Liebe Holzmedienmacher dort draußen,
geschenkt, dass ihr dieses komische Online-Dingens für den größten Fehler seit Erfindung der A-Bombe haltet. Verziehen auch eurer zielloser Hass auf all die bedepperten Blogger und das andere Gewurms, dass euren Content klaut.
Aber mal ehrlich: Wer singt euch jeden Abend mit dem Märchen vom “Geschäftsmodell Print” in den Schlaf? Wenn eines in diesen Umbruchzeiten klar ist, dann das nahende Ende eines Produktes. Ihr mögt ja alle eifrige Konsumenten der gedruckten Nachrichten von gestern sein. Doch die Zahl der Kunden sinkt rapide.
Wenn ich mir an gewissen Stellen die geistigen Wirrungen mancher Schreihälse anhöre, dann tut es mir unendlich Leid. Leid um die Kollegen dort draußen, die längst begriffen haben, wohin der Zug fährt.
Zeitungsjournalisten sind die Bergmänner der Medienwelt. Für einige wird es auch in Zukunft Arbeit geben.

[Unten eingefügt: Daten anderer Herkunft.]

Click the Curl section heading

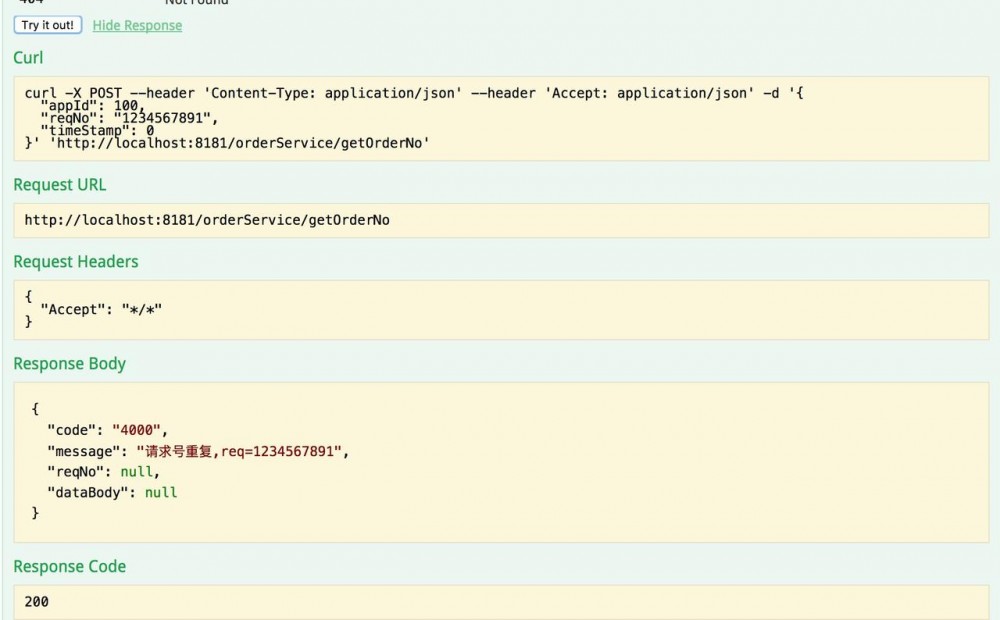pyautogui.click(x=28, y=58)
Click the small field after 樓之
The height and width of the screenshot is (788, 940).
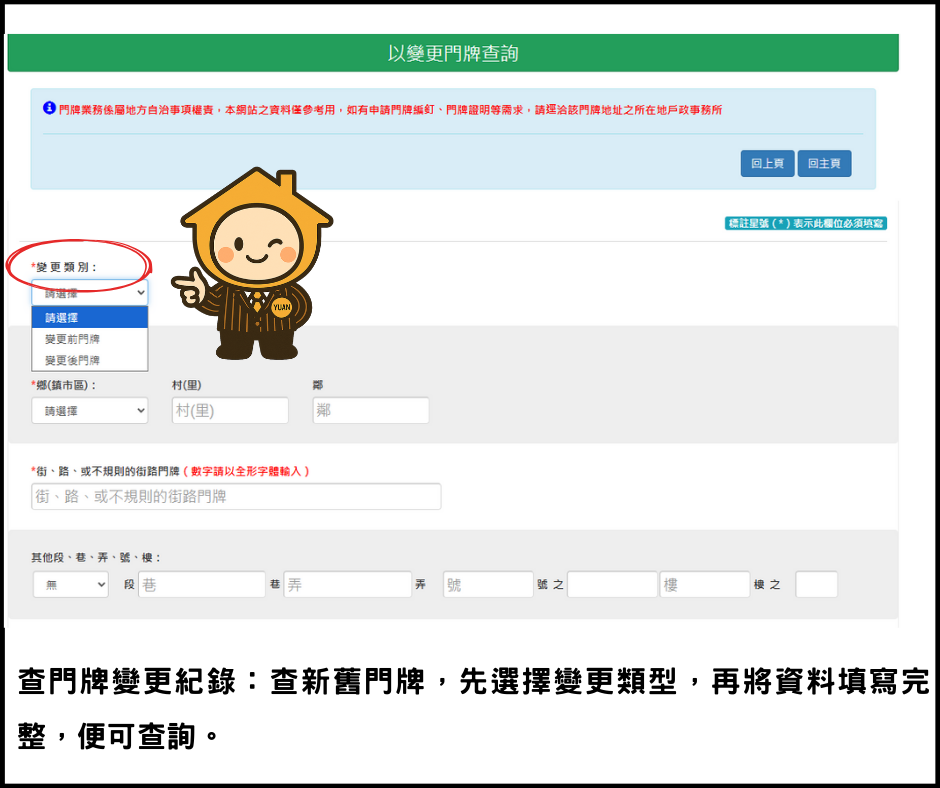click(816, 585)
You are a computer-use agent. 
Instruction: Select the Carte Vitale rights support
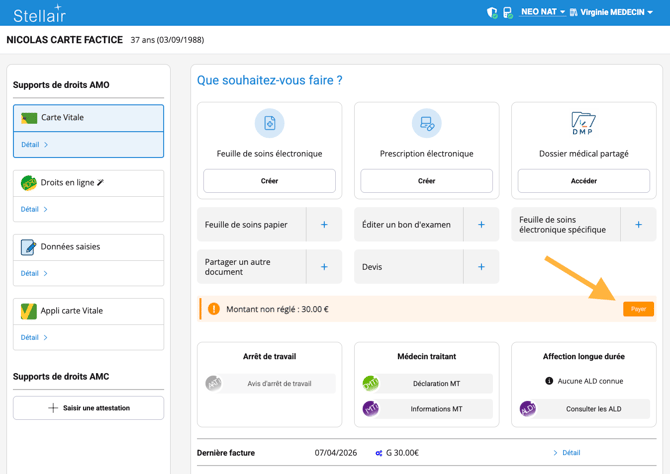(x=88, y=118)
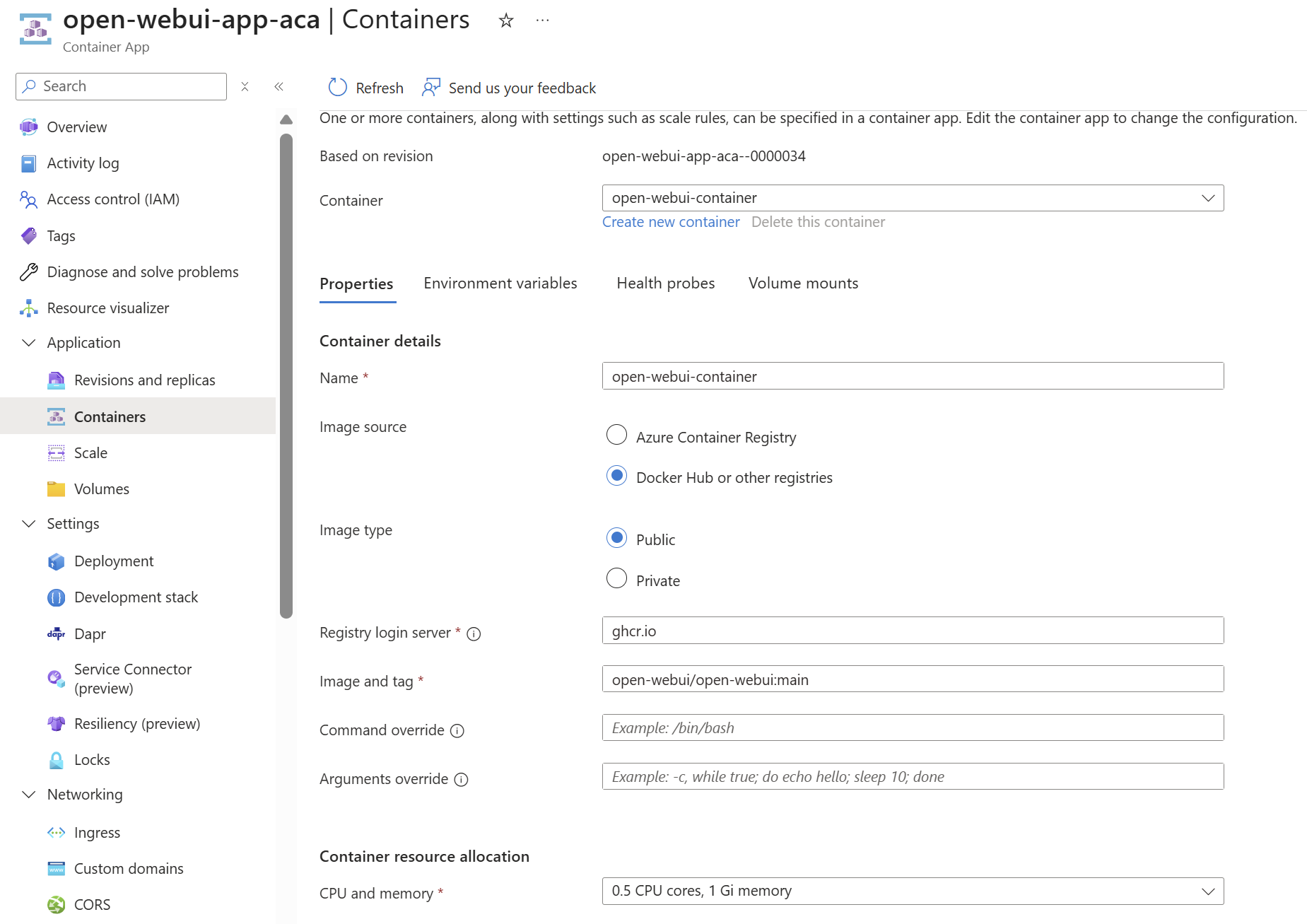Open Resource visualizer from the sidebar
The height and width of the screenshot is (924, 1307).
(x=107, y=308)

Doch Kohle allein reicht heute nicht mehr aus, um eine Mediendampflok in Bewegung zu halten.
Videopunk - Anarchy in Web-TV Webvideos und die Zukunft des Bewegtbildes
Kann man das so sagen? Muss man das so sagen? Nur weil es ein neues Medium gibt, muss das alte nicht versenkt werden. Und mit Kohle ist dann wohl das Lokale gemeint? Stirbt das aus, nur weil es in einigen Jahren als Feed und nicht als regennasses Papierhäufchen kommt? Wir (…) haben einen Abovertrag von 1923 im System. Ja, die Person lebt. Aber krieg den/die mal einer ins Internet. Informiert werden wollen auch alte Menschen.Papier stirbt, klar. Aber tot ist es dann doch noch nicht. Es geht gerade erst in Altersteilzeit & noch wird es wirklich gebraucht.
Ich bin für eine friedliche Co-Existenz von Print und Web. Geht das?
Zwischen dem, was die Leute brauchen und dem, was die Marktwirtschaft am Leben lässt, herrscht nicht selten Uneinigkeit. Und nein, Print ist nicht tot. Eher in den letzten Atemzügen. Noch wird das alte Geschäftsmodell künstlich am Leben erhalten. Und ja, es gibt auch Ausnahmen. Und diese Ausnahmen werden auch dann noch da sein, wenn das Medienaltersheim wegen zu hoher Sterblichkeitsrate geschlossen wird.
Lieber Herr Hündgen, Ihr Bergmann-Vergleich hat mir gut gefallen; vor allem, nachdem ich gestern Abend die Kommentare auf dem Medienmoral-Blog gelesen habe.Die Atmosphäre bei der WAZ erscheint mir sehr vergiftet, und dafür gibt es Ursachen und Verantwortliche. Ob Letztere den Karren noch aus dem Dreck geschoben bekommen, bezweifele ich.Es ist bei Ihnen wie in allen Häusern, wo unzureichend informiert und die Redaktion nicht mitgenommen wird: Nichtwissen gepaart mit Angst und Ingnoranz hält die Bergwerks-Mentalität aufrecht.Wünsche Ihnen trotz allem viel Erfolg. Herzliche Grüße!
… und anders als Zechen lassen sich Medienhäuser nicht in Eventlocations umwandeln.